But the real point is how significant is this activity, if it exists, and how seriously should the Malaysians take it. Our view is that it need not be taken seriously…We believe that he (the Philippines’ president) has put the Sabah issue into cold storage for the moment and would probably like to drop it altogether…so far as the Malaysians are concerned, is that the doves are in control and, in our view, they should not get unnecessarily fussed about a few clandestine and apparently insignificant hawk-like activities in the background…if these clandestine activities were to assume any size or significance, the matter would undoubtedly become public knowledge and would become the subject of press discussion . (FCO 15/303, 1968, p. 24)

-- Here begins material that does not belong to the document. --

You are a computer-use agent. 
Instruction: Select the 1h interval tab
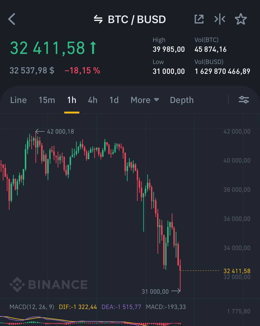(72, 100)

The above-mentioned statement by the British ambassador to Manila on 7 March 1968 clearly illustrated that he was very sceptical of Malaysia’s response towards subversive activities in Sabah by exaggerating the issue. Britain’s stand to dismiss the Malaysian authorities’ reports was likely linked with their perception to not entirely trust the Malaysian authorities’ sensibility in handling investigations and their belief that the Malaysian authorities might be over prejudiced with anything related to the Filipino people in Sabah since they were more concerned about their country’s security. Nevertheless, an account regarding the subversive activities was also reported by the British’s own diplomat in Sabah, Tom Duffy. In one of the Special Branch’s confidential reports received by Tom Duffy, the British Deputy Commissioner in Sabah, he revealed that on 16 March 1968 there were Philippines invaders who landed at Pulau Banggi in the northern part of Kudat (FCO 15/303, 1968). According to Duffy’s informant, the presence of the Filipinos at Sabah was to recruit Filipinos living in Sabah in the military exercises held on the Island of Palawan (FCO 15/303, 1968). Following the report, another statement was received that a total of 13 Filipinos living on the island of Manani located north west of Kota Belud were reported to be relocated from the island to an unknown location (FCO 15/303, 1968). These reports by Britain’s own officials made clear that the Malaysian government was still sensible with their investigations while being highly vigilant towards any threat that may be caused by the Filipinos. In fact, a series of arrests of Filipino invaders, including members of the Philippines Special Force were reported multiple times following the Jabidah Massacre (FCO 15/302, 1968).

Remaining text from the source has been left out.